Su visión de la escultura cambió con el descubrimiento del hierro en una forja cercana a su casa, en Hernani. La oscuridad del espacio, el calor de las llamas, la incandescencia y el sonido del martillo golpeando el yunque, le fascinaron; pero fue la lucha directa con el material lo que acabó por cautivarlo. Comenzó a trabajar el hierro curvándolo y doblándolo en caliente, sin soldadura, dirigiéndolo y al mismo tiempo dejando que éste se expandiera y expresase libremente. Fue entonces cuando comenzó a cuestionarse la relación de la materia con el espacio y  en particular con el vacío. 

Creo que las obras conocidas nacen muertas y que la aventura, al borde de lo desconocido, es la que a veces puede producir arte
— EDUARDO CHILLIDA

El cobre, el cromo y el níquel fueron elementos que ayudaron a preservar las obras gracias a la capa de protección natural frente a la corrosión que estos materiales crean a partir de la oxidación. De su viaje a la India en los 70, trajo el granito rosa.
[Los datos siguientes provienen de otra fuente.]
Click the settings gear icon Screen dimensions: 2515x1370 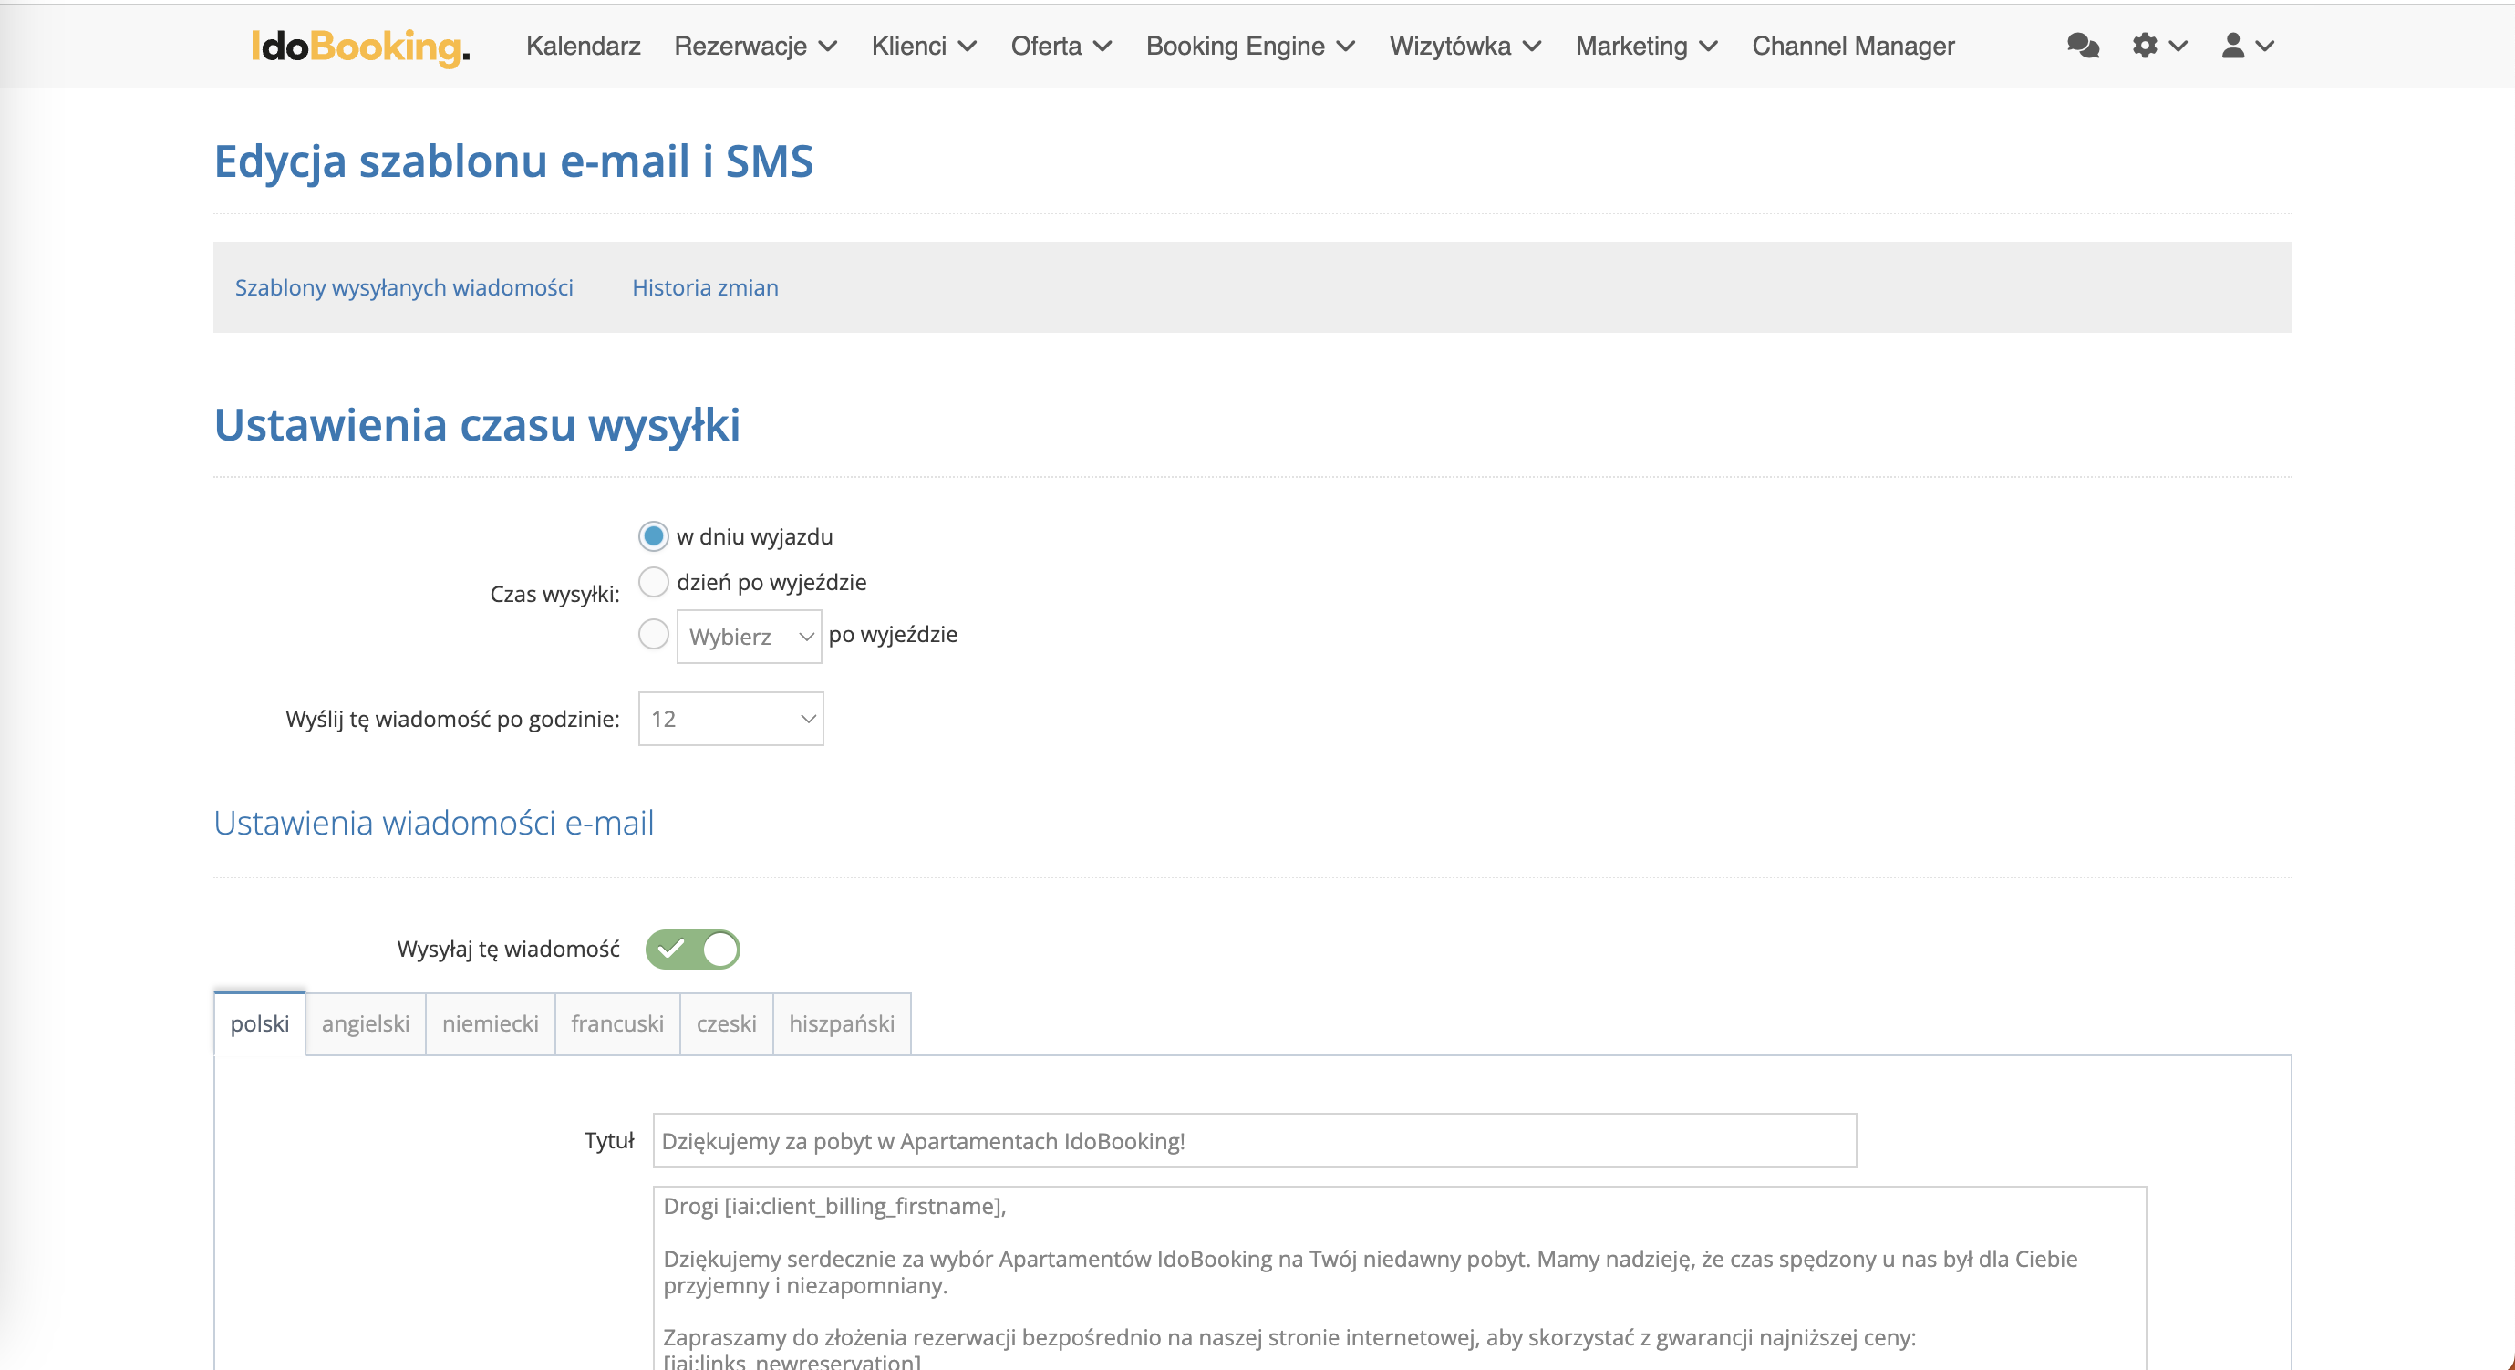[2145, 46]
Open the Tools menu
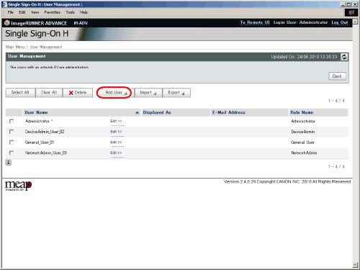Screen dimensions: 360x270 71,12
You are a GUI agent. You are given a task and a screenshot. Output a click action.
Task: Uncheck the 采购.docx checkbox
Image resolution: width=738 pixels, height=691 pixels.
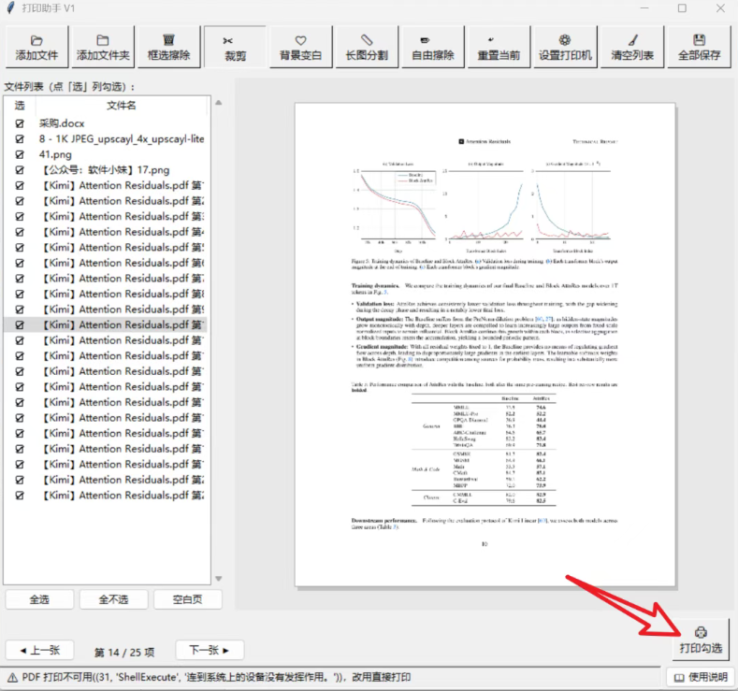[20, 123]
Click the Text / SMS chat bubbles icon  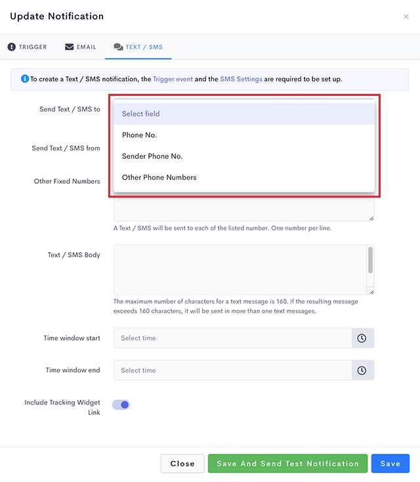(118, 47)
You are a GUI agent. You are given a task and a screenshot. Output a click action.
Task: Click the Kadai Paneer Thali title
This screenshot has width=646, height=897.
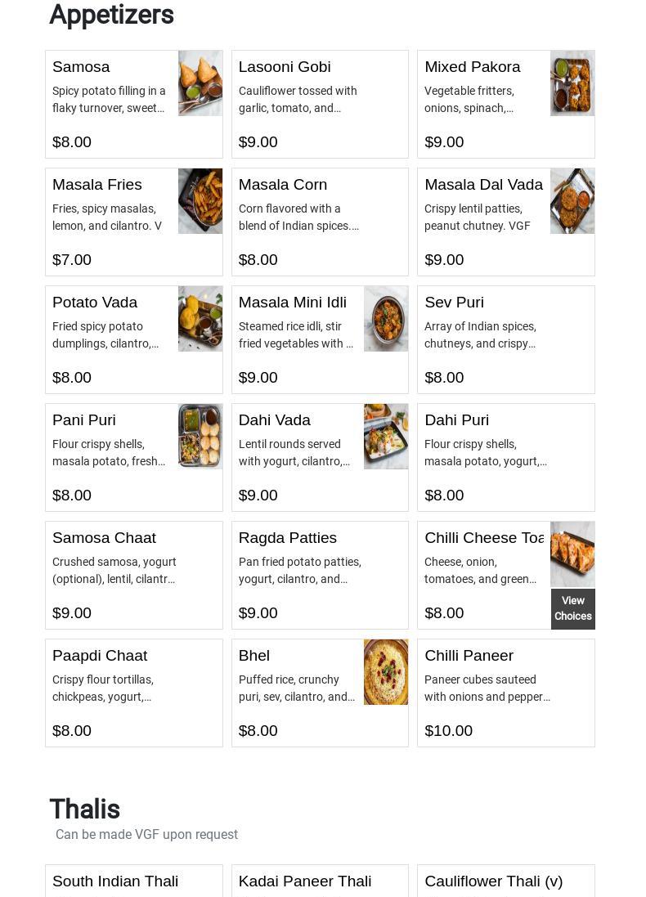(305, 881)
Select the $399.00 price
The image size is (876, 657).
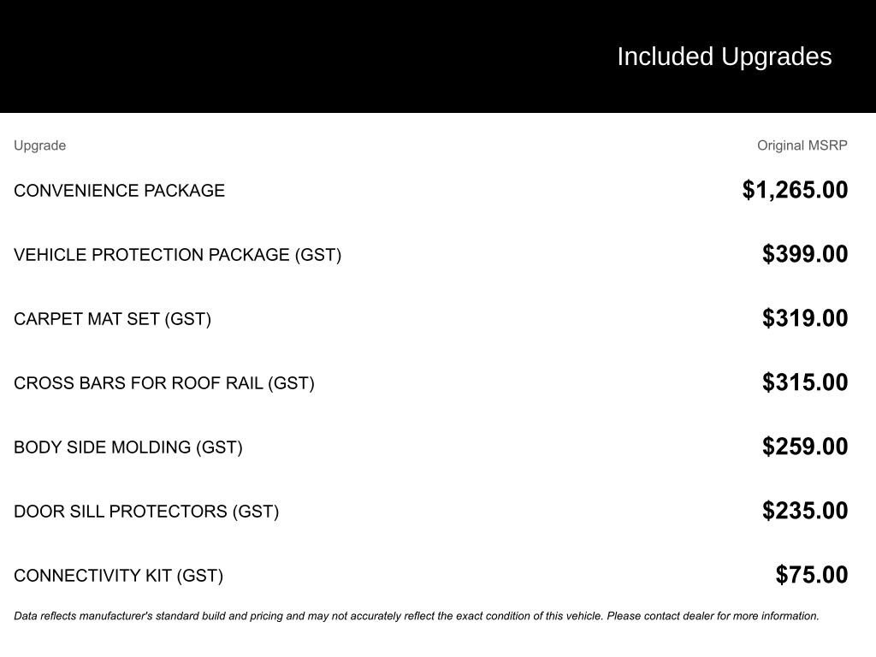(x=805, y=254)
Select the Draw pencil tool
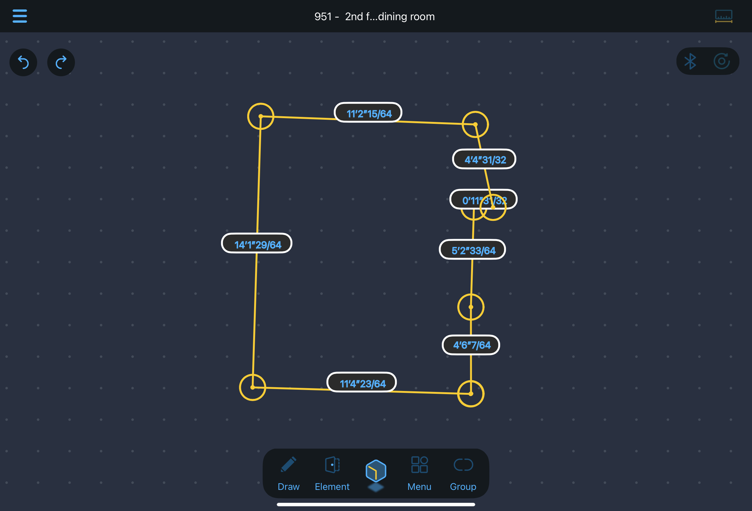This screenshot has width=752, height=511. pyautogui.click(x=288, y=473)

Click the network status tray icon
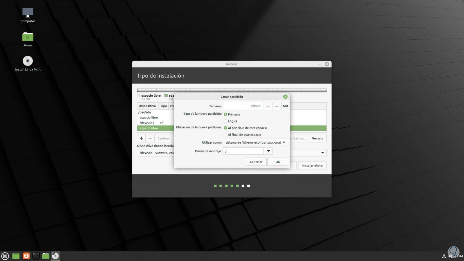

En su ánimo por mantener la naturaleza del exterior de esta piedra, el escultor introdujo espacios lisos para trabajar su interior. Una intención evidente en Lo profundo es el aire, cuyo título proviene de un poema de su amigo el poeta Jorge Guillén. Sus palabras resonaron en el universo de Chillida como una especie de mantra con el que invitaba a intuir lo que sucede en el vacío, a leer entre las formas y a sentir en lo invisible. Muchas de las cuestiones a las que trataba de dar respuesta acerca del espacio, la materia, el límite o el vacío, volvían a su mente una y otra vez dando lugar a series o familias escultóricas como De Música III, Harria [piedra] IV, Consejo al Espacio IV y Lotura [unión] XXXII.

Para Chillida, el arte debía nacer desde la intuición, nunca desde la certeza. «La obra para mi es contestación y pregunta (...) No se trata de ‘representar’ de una manera más menos perfecta e incluso personal lo aparente, lo conocido por todos, sino de penetrar ‘presentar’ y hacer luz donde estaba oscuro», escribió en una de las múltiples notas que dejó sin fecha y sin orden en su estudio. Compiladas tras su muerte en ‘Escritos. Eduardo Chillida’ (La Fábrica, 2016), ellas son testigo de su vocación rumiante. Nunca dejó de analizar su obra; ni antes ni después de su finalización. «Creo que las obras conocidas nacen muertas y que la aventura, al borde de lo desconocido, es la que a veces puede producir arte». Chillida Leku simboliza ese viaje no lineal —sin tiempo, sin fecha— que el escultor recorrió a lo largo de su vida «alerta y libre hasta el final, guiado por un aroma».